Start of Records supplied
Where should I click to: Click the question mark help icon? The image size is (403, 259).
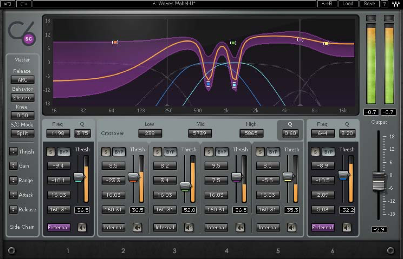384,4

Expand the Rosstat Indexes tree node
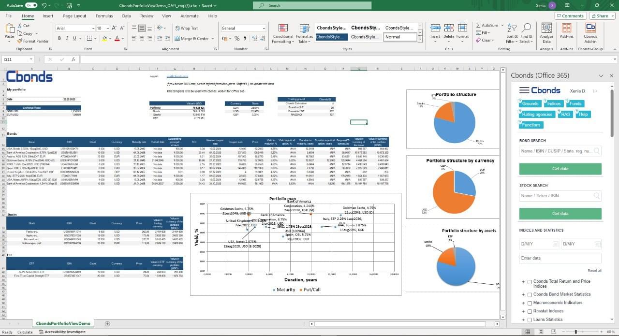pos(523,311)
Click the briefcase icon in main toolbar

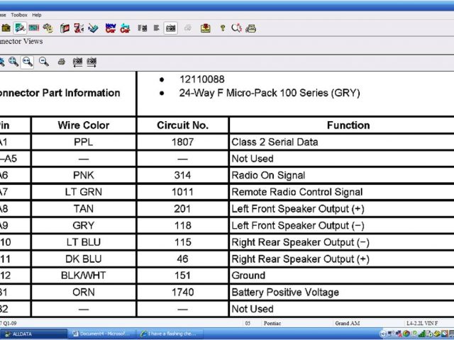(6, 28)
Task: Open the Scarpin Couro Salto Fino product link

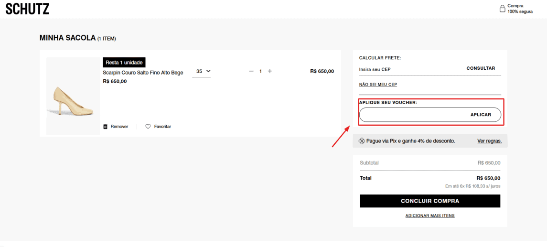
End of Records supplied
What the exercise asks ▸
Copy the listing above word for word, leaving out the pictures.

Exercise solution ▸
Where should I click to: Click the question mark help icon? The image size is (403, 259).
384,4

Expand the Rosstat Indexes tree node
pos(523,311)
Click the briefcase icon in main toolbar

(6, 28)
Task: Open the Scarpin Couro Salto Fino product link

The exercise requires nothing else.